Rewrite every line of the items below as a JSON list of strings, one string per line, skipping blank lines and leaving the pictures out.

● **Data provided**:
** START **
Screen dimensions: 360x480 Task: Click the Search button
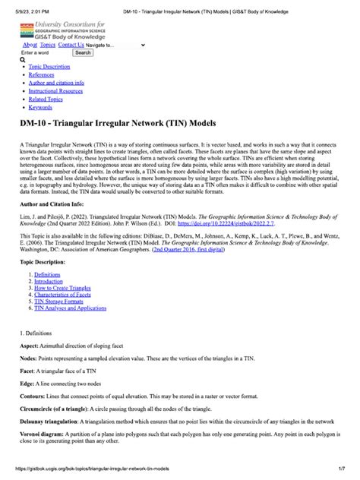(83, 53)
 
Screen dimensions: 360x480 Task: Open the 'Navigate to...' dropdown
(115, 45)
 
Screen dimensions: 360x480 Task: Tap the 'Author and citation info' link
(56, 83)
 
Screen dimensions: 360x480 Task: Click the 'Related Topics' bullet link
(46, 99)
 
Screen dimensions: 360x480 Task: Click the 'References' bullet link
(42, 75)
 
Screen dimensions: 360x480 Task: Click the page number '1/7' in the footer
(339, 472)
** END **
● **Response**:
[
  "Screen dimensions: 360x480 Task: Click the Search button",
  "(83, 53)",
  "Screen dimensions: 360x480 Task: Open the 'Navigate to...' dropdown",
  "(115, 45)",
  "Screen dimensions: 360x480 Task: Tap the 'Author and citation info' link",
  "(56, 83)",
  "Screen dimensions: 360x480 Task: Click the 'Related Topics' bullet link",
  "(46, 99)",
  "Screen dimensions: 360x480 Task: Click the 'References' bullet link",
  "(42, 75)",
  "Screen dimensions: 360x480 Task: Click the page number '1/7' in the footer",
  "(339, 472)"
]